Die Befüllung des zweiten Stranges von Nord Stream 2 mit Gas werde Mitte bis Ende Dezember abgeschlossen sein. Die erste Röhre ist bereits mit Gas befüllt worden. Es könnte also bald losgehen, wenn sich Europa auf die Forderungen des Machthabers in Moskau einlässt.
Putin macht die Energiepolitik der EU für die Krise verantwortlich. Die Anti-Monopolmaßnahmen der EU wurden in Moskau als russlandfeindliche Attacken interpretiert. Und obwohl der Staatskonzern Gazprom beteuert, alle Lieferverträge einzuhalten, könne man derzeit leider nicht mehr liefern.

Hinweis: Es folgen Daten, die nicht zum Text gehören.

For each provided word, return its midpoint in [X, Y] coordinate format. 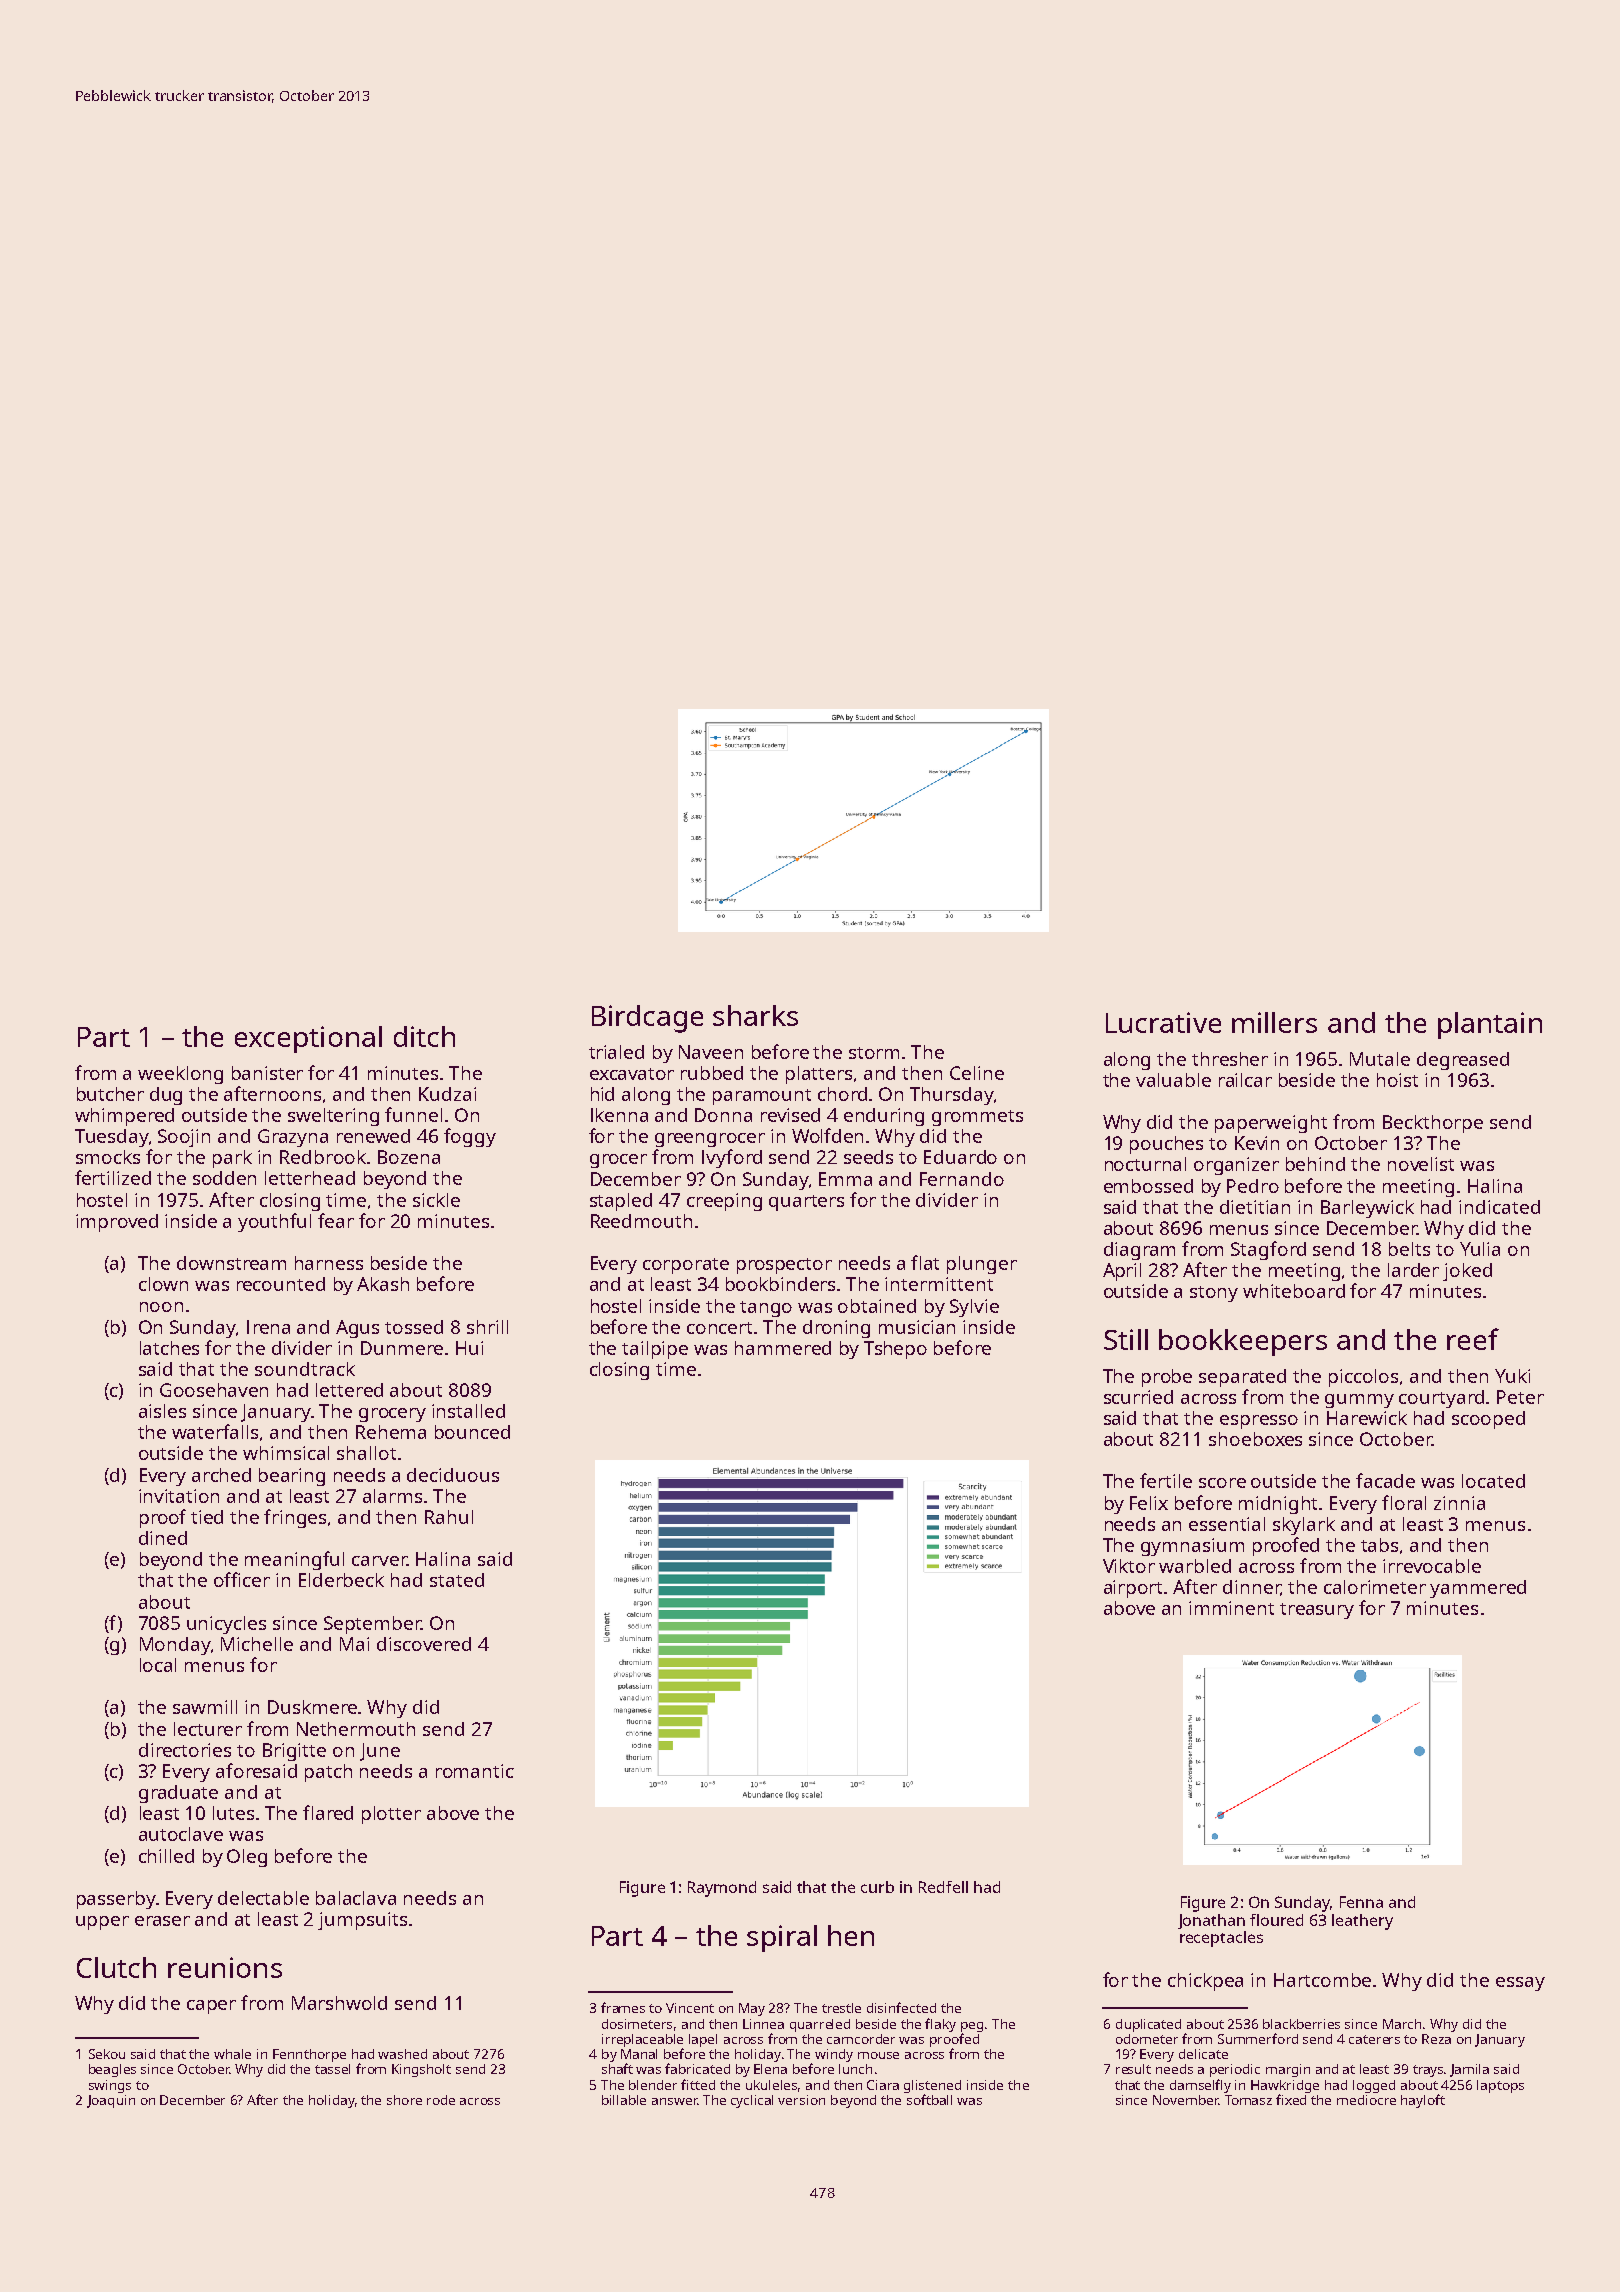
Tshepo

Auf dem europäischen Gasmarkt fehlen nun 70 Milliarden Kubikmeter Erdgas. Denn Russland liefert heuer nur unwesentlich mehr als im Corona-Krisenjahr 2020, als die Nachfrage abrupt eingebrochen war und die Preise in den Keller fielen. Dabei ist der Energiehunger seit Jahresbeginn explodiert, auch weil wegen Windstille weniger Energie aus Windkraft gewonnen werden konnte. Doch Russland liefert heuer weniger Gas als in den Boomjahren 2018 und 2019.

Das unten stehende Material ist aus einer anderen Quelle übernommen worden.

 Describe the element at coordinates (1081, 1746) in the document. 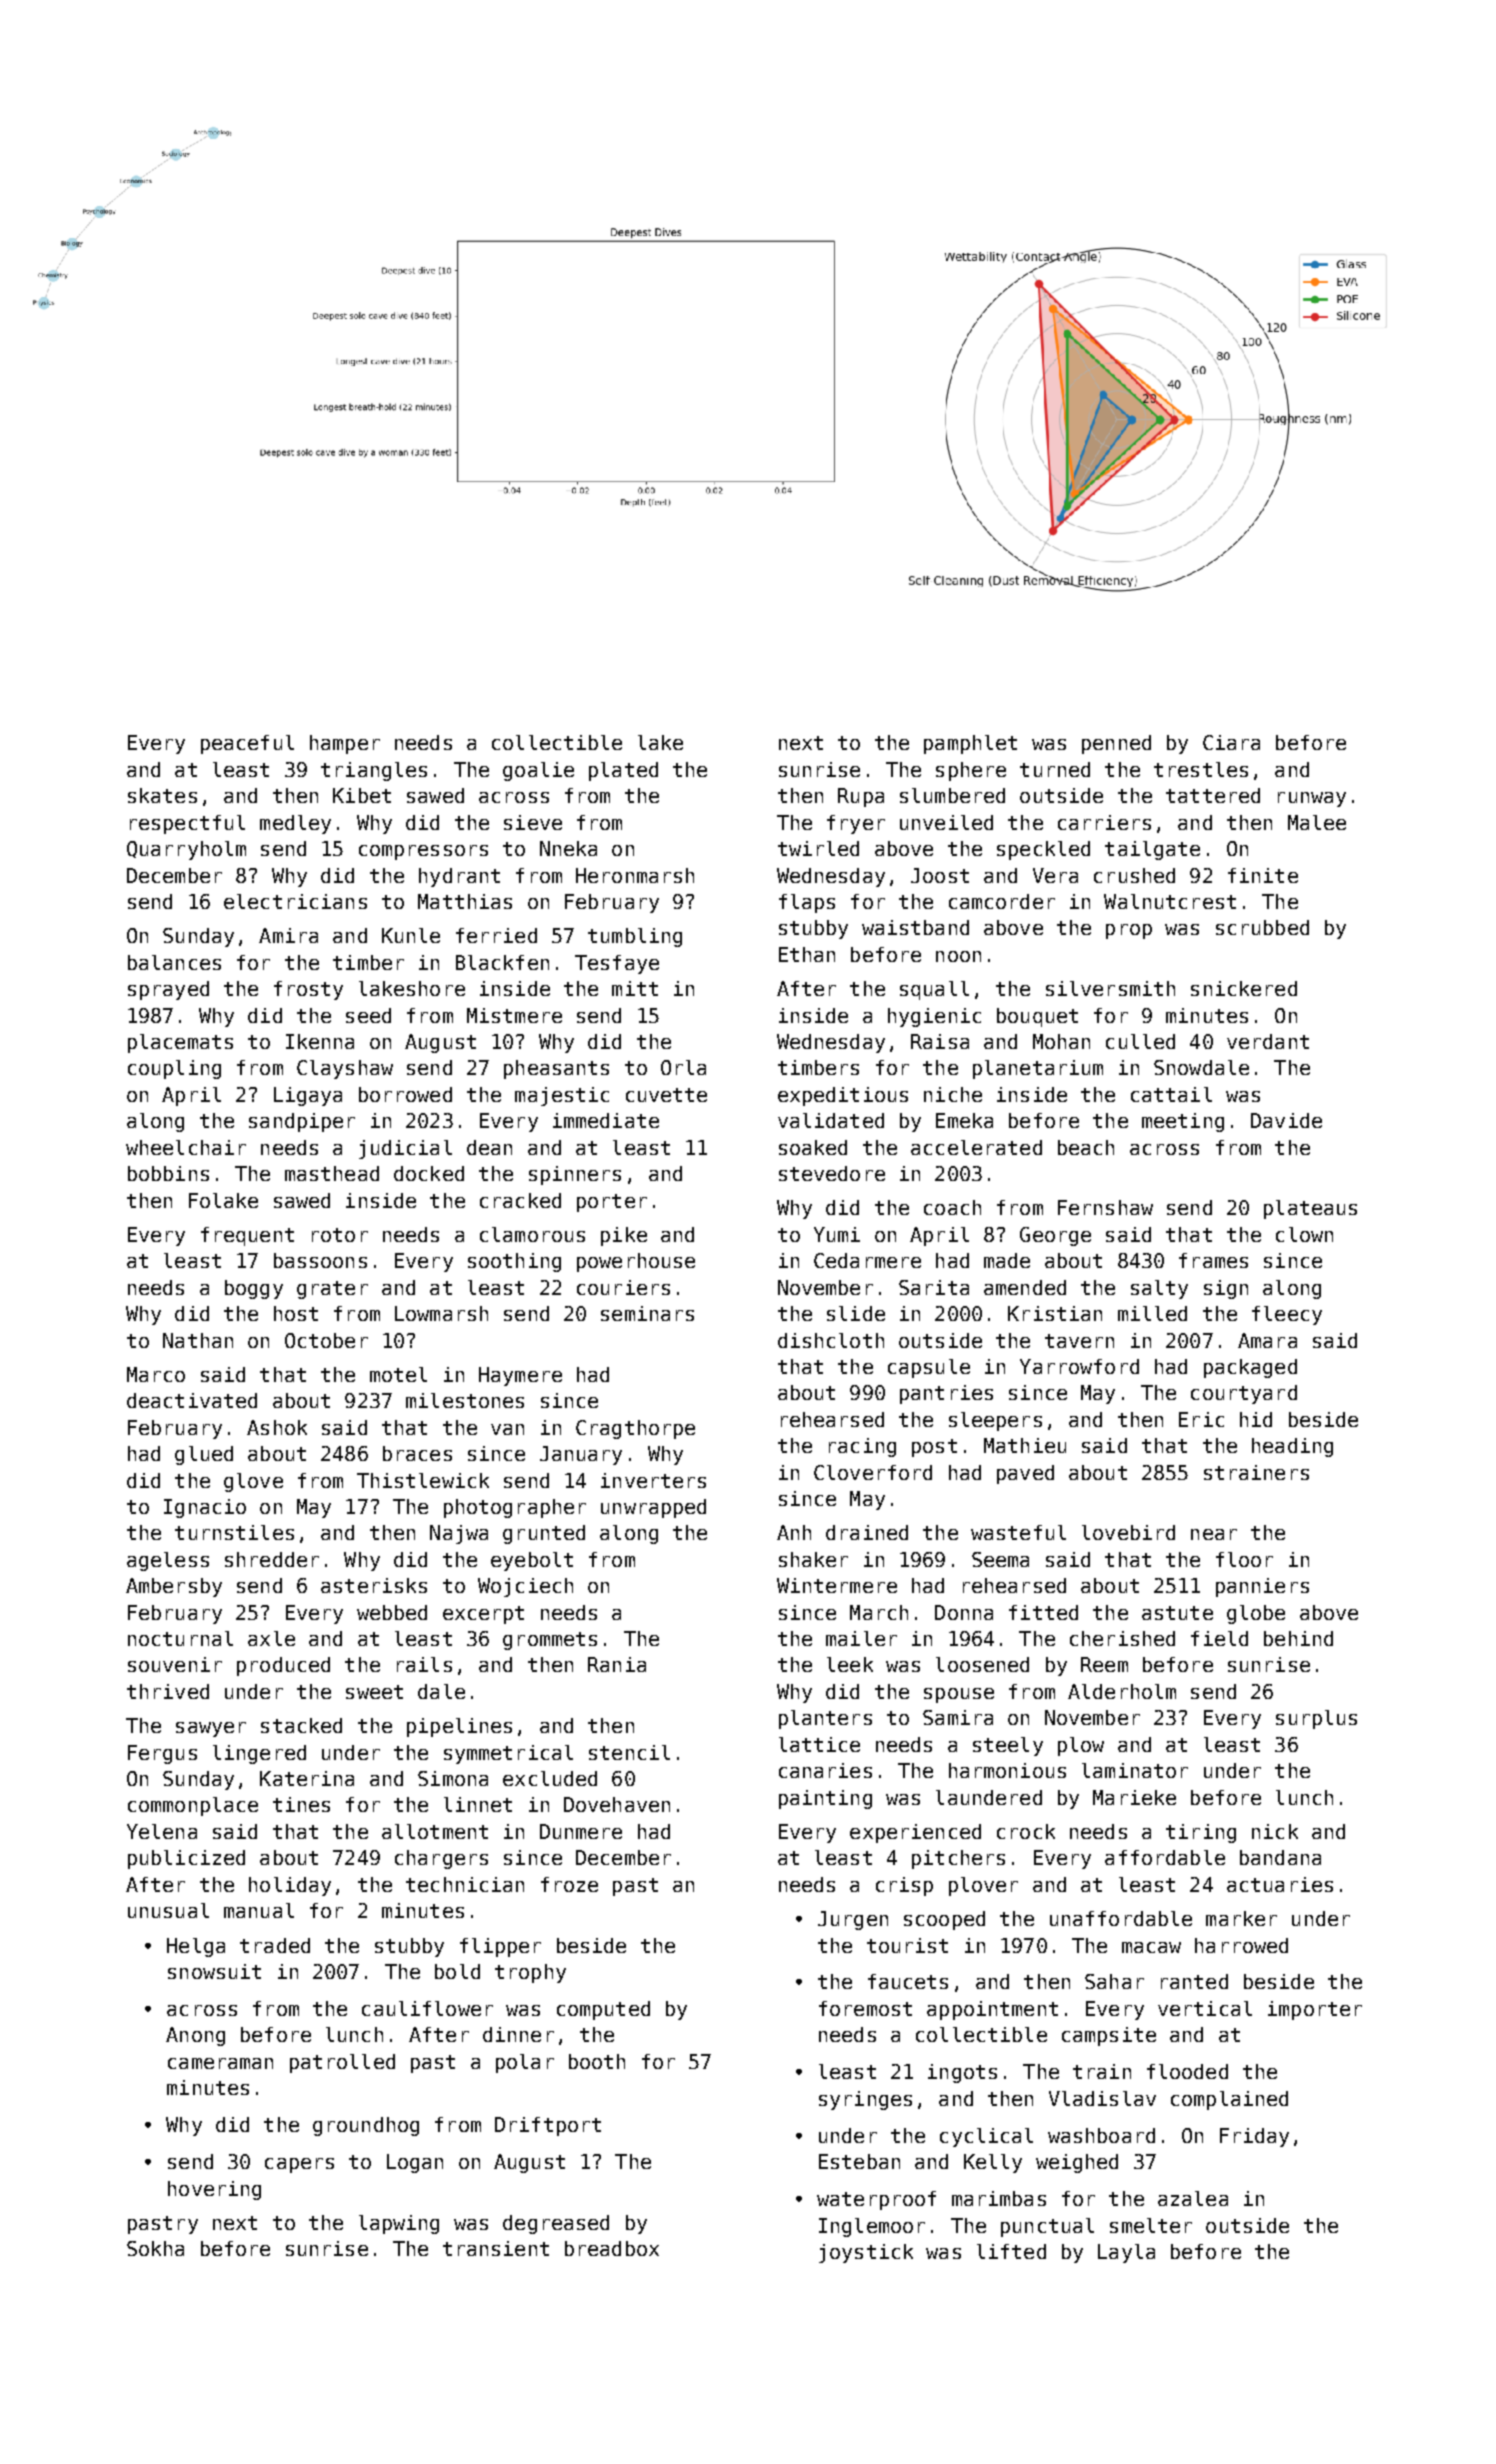

I see `plow` at that location.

In Rumänien fürchtet man, dass heuer viele Menschen nicht heizen können. Die Regierungen in Spanien und Frankreich wollen Geringverdiener mit Heiz-Gutscheinen unterstützen. Auch in Italien wird Mario Draghi die hohen Energiekosten mit staatlicher Hilfe ausgleichen.

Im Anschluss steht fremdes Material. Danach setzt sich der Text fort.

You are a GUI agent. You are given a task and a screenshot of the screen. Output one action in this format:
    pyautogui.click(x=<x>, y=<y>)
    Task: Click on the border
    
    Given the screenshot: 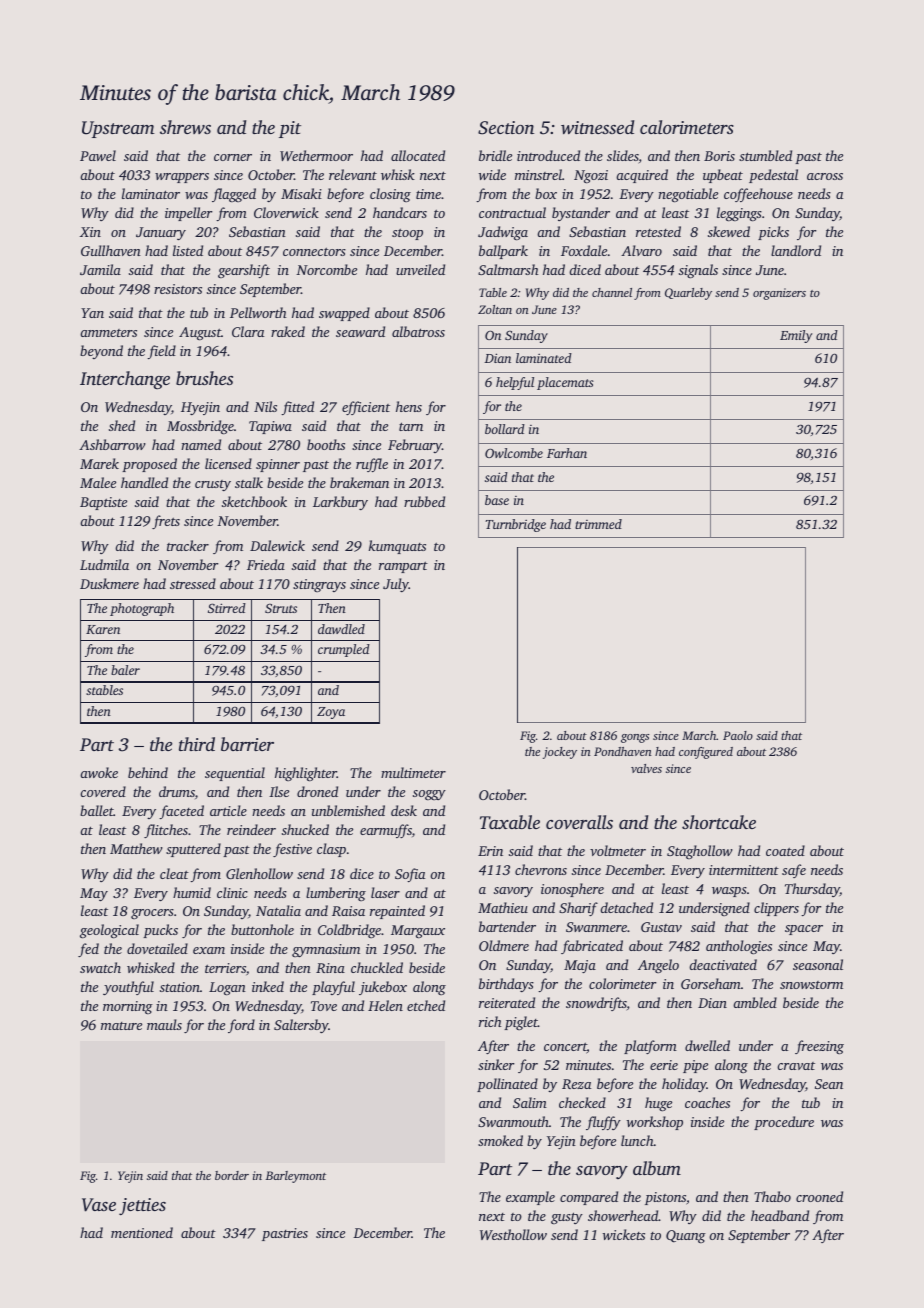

„Putin will, dass Europa einknickt“, sagt der Energieexperte Michail Krutichin. Der Kremlchef macht „administrative Hürden“ für die Energiekrise verantwortlich. Denn das dritte Energiepaket der EU sieht eine Trennung zwischen Netz- und Pipelinebetreibern sowie den Lieferanten von Strom und Erdgas vor. Genau das ist aber nicht im Sinn den Staatskonzerns Gazprom, der sowohl die Betreibergesellschaft Nord Stream 2 AG besitzt, als auch das durchzuleitende Erdgas fördert. Auch der zweite russische Großkonzern Rosneft, der vom Putin-Vertrauten Igor Setschin geleitet wird, darf sich nicht auf die Forderungen der Europäer einlassen.
Vorteil Österreich
Aus wettbewerbsrechtlichen Gründen hat die EU ein Verbot über Langzeitverträge von Gaslieferungen, in denen die Preise langfristig festgelegt sind, ausgesprochen. Genau diese Verträge hat allerdings Österreich seit dem Staatsvertrag. Und daher ist die Versorgung hierzulande laut OMV und Kanzler Alexander Schallenberg gesichert. Außerdem habe Österreich früher als andere auf erneuerbare Energien gesetzt.
In Deutschland sieht die Sache hingegen schon anders aus, da die Energiewende nach Meinung vieler Experten miserabel vorbereitet worden sei und der Ausstieg aus der Atomkraft zu früh komme. Bei den Koalitionsverhandlungen ist man noch uneins über Nord Stream 2.
Putin hat Zeit
Laut der Ratingagentur Fitch kann Wladimir Putin heuer mit 125 Milliarden Dollar allein an Steuereinnahmen aus der Ausfuhr von Erdöl und Erdgas rechnen. Das seien 50 Milliarden Dollar mehr als im Vor-Corona-Jahr 2019. Gazprom konnte seine Gewinne schon im ersten Halbjahr um 50 Prozent steigern.
Die russische Bevölkerung hat nichts davon, denn das Durchschnittseinkommen liegt wieder auf dem Niveau von 2011. Der Kaufkraftverlust ist enorm.
Doch Putin, der die meiste Zeit des Jahres fernab von Moskau in seinem Palast in Sotschi lebt, stichelt lieber gegen Europa.